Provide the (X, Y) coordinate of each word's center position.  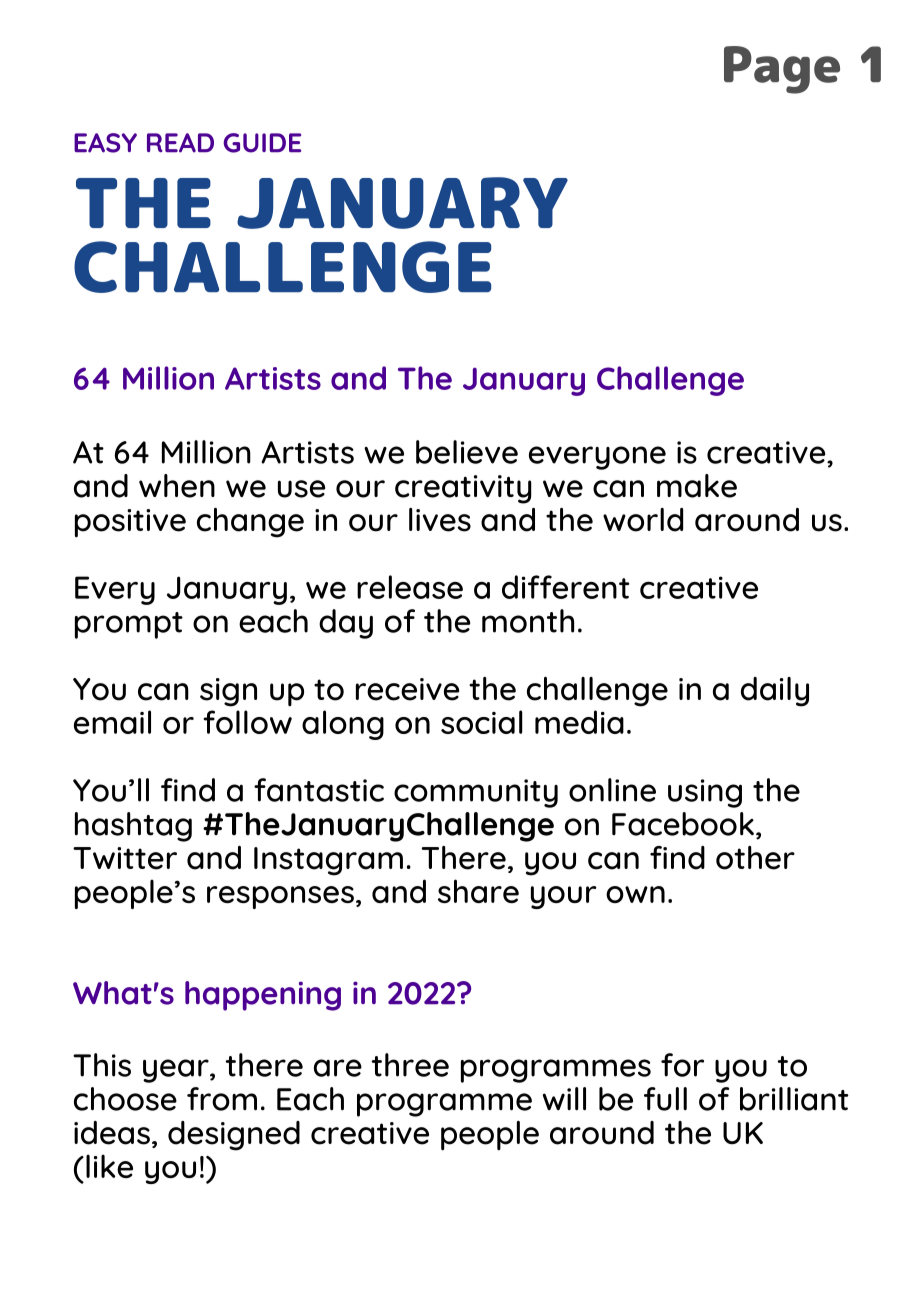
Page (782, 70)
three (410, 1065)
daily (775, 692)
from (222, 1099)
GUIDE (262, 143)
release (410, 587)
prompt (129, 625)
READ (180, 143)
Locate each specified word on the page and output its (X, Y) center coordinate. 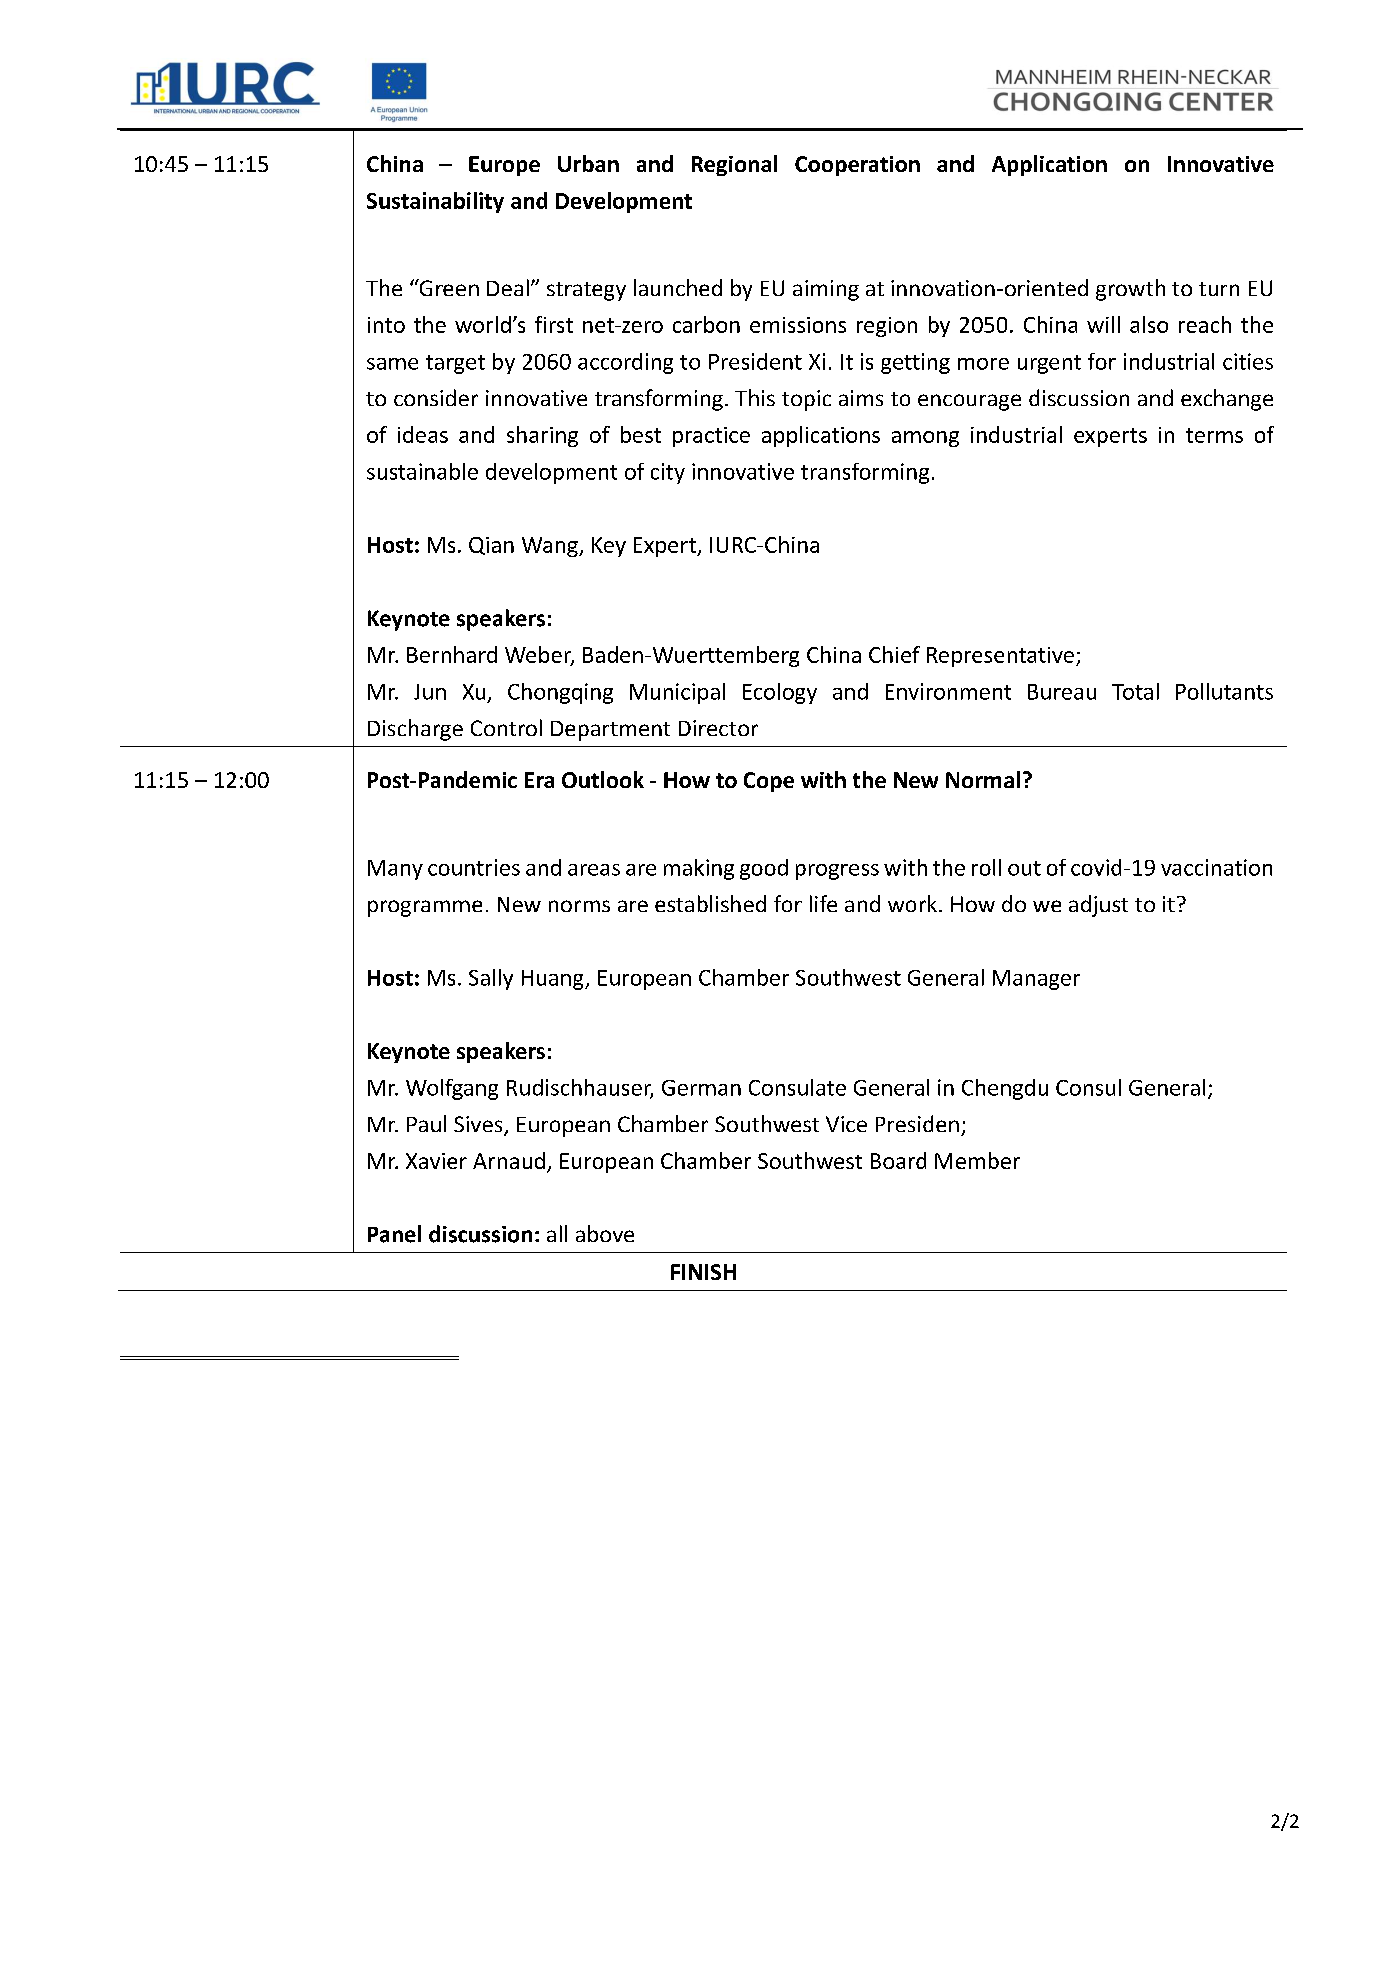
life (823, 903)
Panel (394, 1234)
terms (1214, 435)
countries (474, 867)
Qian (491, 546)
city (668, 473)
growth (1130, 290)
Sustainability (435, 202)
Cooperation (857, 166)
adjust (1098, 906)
=-=-=
## What you will do
Format the lines of the data as a JSON list of strings, one string per line and blank lines omitted. Begin at the line that contains "countries (474, 867)" and stop after the final line of the data.

## Complete answer
[
  "countries (474, 867)",
  "Qian (491, 546)",
  "city (668, 473)",
  "growth (1130, 290)",
  "Sustainability (435, 202)",
  "Cooperation (857, 166)",
  "adjust (1098, 906)"
]